■ WHAT YOU ARE ASKED TO DO: Every single entry must be restated word for word.
=====
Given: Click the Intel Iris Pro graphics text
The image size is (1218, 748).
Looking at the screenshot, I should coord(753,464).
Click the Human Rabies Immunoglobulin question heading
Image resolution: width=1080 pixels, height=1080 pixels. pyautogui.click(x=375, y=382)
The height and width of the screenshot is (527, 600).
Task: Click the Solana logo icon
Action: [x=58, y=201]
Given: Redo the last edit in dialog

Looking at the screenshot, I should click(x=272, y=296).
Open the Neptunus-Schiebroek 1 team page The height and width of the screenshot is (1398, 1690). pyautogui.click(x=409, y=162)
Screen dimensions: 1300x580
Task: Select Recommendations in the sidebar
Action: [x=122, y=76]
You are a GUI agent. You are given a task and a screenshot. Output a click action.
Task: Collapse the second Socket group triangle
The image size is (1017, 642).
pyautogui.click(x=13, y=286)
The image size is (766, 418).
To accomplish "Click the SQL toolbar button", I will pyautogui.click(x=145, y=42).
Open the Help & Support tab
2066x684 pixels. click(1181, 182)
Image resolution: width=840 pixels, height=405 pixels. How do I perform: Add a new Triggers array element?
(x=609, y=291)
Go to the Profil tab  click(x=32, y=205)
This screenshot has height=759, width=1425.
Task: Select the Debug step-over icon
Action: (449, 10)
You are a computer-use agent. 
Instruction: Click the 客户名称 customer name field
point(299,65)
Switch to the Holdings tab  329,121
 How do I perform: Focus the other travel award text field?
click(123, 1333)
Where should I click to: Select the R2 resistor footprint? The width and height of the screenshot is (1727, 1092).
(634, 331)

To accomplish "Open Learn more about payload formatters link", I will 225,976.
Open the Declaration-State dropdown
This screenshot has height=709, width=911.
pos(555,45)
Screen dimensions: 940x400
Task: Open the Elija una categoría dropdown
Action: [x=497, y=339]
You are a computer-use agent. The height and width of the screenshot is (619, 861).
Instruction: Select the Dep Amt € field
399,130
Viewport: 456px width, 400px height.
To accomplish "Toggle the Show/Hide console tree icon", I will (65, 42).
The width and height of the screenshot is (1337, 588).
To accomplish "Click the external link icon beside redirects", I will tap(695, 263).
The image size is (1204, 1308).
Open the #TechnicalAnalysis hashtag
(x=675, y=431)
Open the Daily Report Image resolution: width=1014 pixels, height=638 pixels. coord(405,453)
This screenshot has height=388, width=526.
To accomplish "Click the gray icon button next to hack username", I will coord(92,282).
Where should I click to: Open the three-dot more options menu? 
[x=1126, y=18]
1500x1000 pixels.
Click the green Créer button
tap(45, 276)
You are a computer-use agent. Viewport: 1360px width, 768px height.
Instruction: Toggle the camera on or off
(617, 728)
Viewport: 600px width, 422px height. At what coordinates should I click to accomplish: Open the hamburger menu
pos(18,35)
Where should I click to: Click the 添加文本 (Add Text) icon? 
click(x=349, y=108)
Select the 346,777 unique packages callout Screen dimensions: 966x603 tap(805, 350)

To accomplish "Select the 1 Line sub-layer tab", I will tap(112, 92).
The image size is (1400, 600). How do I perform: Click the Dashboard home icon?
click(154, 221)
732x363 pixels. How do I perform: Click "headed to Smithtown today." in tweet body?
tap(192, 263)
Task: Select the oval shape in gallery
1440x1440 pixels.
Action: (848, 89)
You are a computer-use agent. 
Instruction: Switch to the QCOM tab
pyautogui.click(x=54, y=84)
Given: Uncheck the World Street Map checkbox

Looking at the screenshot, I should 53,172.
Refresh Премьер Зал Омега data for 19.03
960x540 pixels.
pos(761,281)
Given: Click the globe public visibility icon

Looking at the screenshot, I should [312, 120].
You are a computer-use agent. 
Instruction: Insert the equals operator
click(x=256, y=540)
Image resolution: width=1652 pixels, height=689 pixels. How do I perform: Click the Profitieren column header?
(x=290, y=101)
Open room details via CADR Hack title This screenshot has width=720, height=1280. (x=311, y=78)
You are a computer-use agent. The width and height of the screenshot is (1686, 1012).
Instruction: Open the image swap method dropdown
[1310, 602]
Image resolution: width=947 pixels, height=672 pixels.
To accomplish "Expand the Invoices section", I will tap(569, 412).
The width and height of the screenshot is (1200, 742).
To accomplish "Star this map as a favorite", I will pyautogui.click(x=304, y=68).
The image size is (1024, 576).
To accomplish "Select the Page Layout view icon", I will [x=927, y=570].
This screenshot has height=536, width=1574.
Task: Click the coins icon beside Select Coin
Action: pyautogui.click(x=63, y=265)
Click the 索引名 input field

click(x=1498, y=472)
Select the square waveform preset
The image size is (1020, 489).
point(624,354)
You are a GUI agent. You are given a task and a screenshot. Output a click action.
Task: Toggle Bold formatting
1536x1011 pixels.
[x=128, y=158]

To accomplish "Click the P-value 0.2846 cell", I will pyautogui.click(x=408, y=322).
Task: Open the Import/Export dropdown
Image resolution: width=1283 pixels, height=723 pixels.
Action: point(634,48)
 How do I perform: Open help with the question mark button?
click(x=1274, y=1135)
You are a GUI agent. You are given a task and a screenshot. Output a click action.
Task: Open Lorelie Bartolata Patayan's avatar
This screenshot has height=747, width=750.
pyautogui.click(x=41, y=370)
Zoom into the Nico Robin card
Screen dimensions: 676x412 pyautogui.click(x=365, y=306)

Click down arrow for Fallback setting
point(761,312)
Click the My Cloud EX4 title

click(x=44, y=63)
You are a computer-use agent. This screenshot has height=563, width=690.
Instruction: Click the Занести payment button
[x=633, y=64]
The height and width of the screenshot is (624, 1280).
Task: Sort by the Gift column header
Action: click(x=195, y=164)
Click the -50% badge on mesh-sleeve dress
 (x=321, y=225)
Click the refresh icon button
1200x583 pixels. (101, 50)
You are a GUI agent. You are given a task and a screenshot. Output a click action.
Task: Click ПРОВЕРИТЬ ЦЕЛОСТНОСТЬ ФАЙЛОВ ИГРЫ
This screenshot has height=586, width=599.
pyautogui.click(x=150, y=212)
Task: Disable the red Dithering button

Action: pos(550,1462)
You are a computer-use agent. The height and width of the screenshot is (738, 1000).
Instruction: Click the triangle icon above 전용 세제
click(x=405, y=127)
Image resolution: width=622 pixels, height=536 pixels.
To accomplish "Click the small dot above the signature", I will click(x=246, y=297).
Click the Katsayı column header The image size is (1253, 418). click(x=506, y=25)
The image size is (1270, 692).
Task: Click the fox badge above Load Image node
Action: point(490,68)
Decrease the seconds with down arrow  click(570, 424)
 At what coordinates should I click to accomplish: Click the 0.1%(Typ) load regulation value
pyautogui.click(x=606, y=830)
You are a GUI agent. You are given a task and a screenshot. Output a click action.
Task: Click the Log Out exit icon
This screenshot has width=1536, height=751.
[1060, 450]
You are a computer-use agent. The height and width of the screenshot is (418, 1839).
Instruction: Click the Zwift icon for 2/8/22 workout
=====
■ RESPONSE TO THIS EXERCISE:
Given: Click the Intel Iris Pro graphics text
The image size is (1218, 748).
Looking at the screenshot, I should coord(753,464).
Click the Human Rabies Immunoglobulin question heading
Image resolution: width=1080 pixels, height=1080 pixels. pyautogui.click(x=375, y=382)
The height and width of the screenshot is (527, 600).
Task: Click the Solana logo icon
Action: [x=58, y=201]
Given: Redo the last edit in dialog

Looking at the screenshot, I should click(x=272, y=296).
Open the Neptunus-Schiebroek 1 team page The height and width of the screenshot is (1398, 1690). pyautogui.click(x=409, y=162)
Screen dimensions: 1300x580
Task: Select Recommendations in the sidebar
Action: [x=122, y=76]
You are a GUI agent. You are given a task and a screenshot. Output a click action.
Task: Collapse the second Socket group triangle
The image size is (1017, 642).
pyautogui.click(x=13, y=286)
The image size is (766, 418).
To accomplish "Click the SQL toolbar button", I will pyautogui.click(x=145, y=42).
Open the Help & Support tab
2066x684 pixels. click(1181, 182)
Image resolution: width=840 pixels, height=405 pixels. How do I perform: Add a new Triggers array element?
(x=609, y=291)
Go to the Profil tab  click(x=32, y=205)
This screenshot has height=759, width=1425.
Task: Select the Debug step-over icon
Action: (449, 10)
You are a computer-use agent. 
Instruction: Click the 客户名称 customer name field
point(299,65)
Switch to the Holdings tab  329,121
 How do I perform: Focus the other travel award text field?
click(123, 1333)
Where should I click to: Select the R2 resistor footprint? The width and height of the screenshot is (1727, 1092).
(634, 331)

To accomplish "Open Learn more about payload formatters link", I will 225,976.
Open the Declaration-State dropdown
This screenshot has height=709, width=911.
pos(555,45)
Screen dimensions: 940x400
Task: Open the Elija una categoría dropdown
Action: [x=497, y=339]
You are a computer-use agent. The height and width of the screenshot is (619, 861).
Instruction: Select the Dep Amt € field
399,130
Viewport: 456px width, 400px height.
To accomplish "Toggle the Show/Hide console tree icon", I will (65, 42).
The width and height of the screenshot is (1337, 588).
To accomplish "Click the external link icon beside redirects", I will tap(695, 263).
The image size is (1204, 1308).
Open the #TechnicalAnalysis hashtag
(x=675, y=431)
Open the Daily Report Image resolution: width=1014 pixels, height=638 pixels. coord(405,453)
This screenshot has height=388, width=526.
To accomplish "Click the gray icon button next to hack username", I will coord(92,282).
Where should I click to: Open the three-dot more options menu? 
[x=1126, y=18]
1500x1000 pixels.
Click the green Créer button
tap(45, 276)
You are a computer-use agent. Viewport: 1360px width, 768px height.
Instruction: Toggle the camera on or off
(617, 728)
Viewport: 600px width, 422px height. At what coordinates should I click to accomplish: Open the hamburger menu
pos(18,35)
Where should I click to: Click the 添加文本 (Add Text) icon? 
click(x=349, y=108)
Select the 346,777 unique packages callout Screen dimensions: 966x603 tap(805, 350)

To accomplish "Select the 1 Line sub-layer tab", I will tap(112, 92).
The image size is (1400, 600). How do I perform: Click the Dashboard home icon?
click(154, 221)
732x363 pixels. How do I perform: Click "headed to Smithtown today." in tweet body?
tap(192, 263)
Task: Select the oval shape in gallery
1440x1440 pixels.
Action: (848, 89)
You are a computer-use agent. 
Instruction: Switch to the QCOM tab
pyautogui.click(x=54, y=84)
Given: Uncheck the World Street Map checkbox

Looking at the screenshot, I should 53,172.
Refresh Премьер Зал Омега data for 19.03
960x540 pixels.
pos(761,281)
Given: Click the globe public visibility icon

Looking at the screenshot, I should [312, 120].
You are a computer-use agent. 
Instruction: Insert the equals operator
click(x=256, y=540)
Image resolution: width=1652 pixels, height=689 pixels. How do I perform: Click the Profitieren column header?
(x=290, y=101)
Open room details via CADR Hack title This screenshot has width=720, height=1280. (x=311, y=78)
You are a computer-use agent. The width and height of the screenshot is (1686, 1012).
Instruction: Open the image swap method dropdown
[1310, 602]
Image resolution: width=947 pixels, height=672 pixels.
To accomplish "Expand the Invoices section", I will tap(569, 412).
The width and height of the screenshot is (1200, 742).
To accomplish "Star this map as a favorite", I will pyautogui.click(x=304, y=68).
The image size is (1024, 576).
To accomplish "Select the Page Layout view icon", I will [x=927, y=570].
This screenshot has height=536, width=1574.
Task: Click the coins icon beside Select Coin
Action: pyautogui.click(x=63, y=265)
Click the 索引名 input field

click(x=1498, y=472)
Select the square waveform preset
The image size is (1020, 489).
point(624,354)
You are a GUI agent. You are given a task and a screenshot. Output a click action.
Task: Toggle Bold formatting
1536x1011 pixels.
[x=128, y=158]

To accomplish "Click the P-value 0.2846 cell", I will pyautogui.click(x=408, y=322).
Task: Open the Import/Export dropdown
Image resolution: width=1283 pixels, height=723 pixels.
Action: point(634,48)
 How do I perform: Open help with the question mark button?
click(x=1274, y=1135)
You are a GUI agent. You are given a task and a screenshot. Output a click action.
Task: Open Lorelie Bartolata Patayan's avatar
This screenshot has height=747, width=750.
pyautogui.click(x=41, y=370)
Zoom into the Nico Robin card
Screen dimensions: 676x412 pyautogui.click(x=365, y=306)

Click down arrow for Fallback setting
point(761,312)
Click the My Cloud EX4 title

click(x=44, y=63)
You are a computer-use agent. This screenshot has height=563, width=690.
Instruction: Click the Занести payment button
[x=633, y=64]
The height and width of the screenshot is (624, 1280).
Task: Sort by the Gift column header
Action: click(x=195, y=164)
Click the -50% badge on mesh-sleeve dress
 (x=321, y=225)
Click the refresh icon button
1200x583 pixels. (101, 50)
You are a GUI agent. You are given a task and a screenshot. Output a click action.
Task: Click ПРОВЕРИТЬ ЦЕЛОСТНОСТЬ ФАЙЛОВ ИГРЫ
This screenshot has height=586, width=599.
pyautogui.click(x=150, y=212)
Task: Disable the red Dithering button

Action: pos(550,1462)
You are a computer-use agent. The height and width of the screenshot is (738, 1000).
Instruction: Click the triangle icon above 전용 세제
click(x=405, y=127)
Image resolution: width=622 pixels, height=536 pixels.
To accomplish "Click the small dot above the signature", I will click(x=246, y=297).
Click the Katsayı column header The image size is (1253, 418). click(x=506, y=25)
The image size is (1270, 692).
Task: Click the fox badge above Load Image node
Action: point(490,68)
Decrease the seconds with down arrow  click(570, 424)
 At what coordinates should I click to accomplish: Click the 0.1%(Typ) load regulation value
pyautogui.click(x=606, y=830)
You are a GUI agent. You are given a task and a screenshot. Output a click action.
Task: Click the Log Out exit icon
This screenshot has width=1536, height=751.
[1060, 450]
You are a computer-use agent. The height and width of the screenshot is (418, 1839).
Instruction: Click the Zwift icon for 2/8/22 workout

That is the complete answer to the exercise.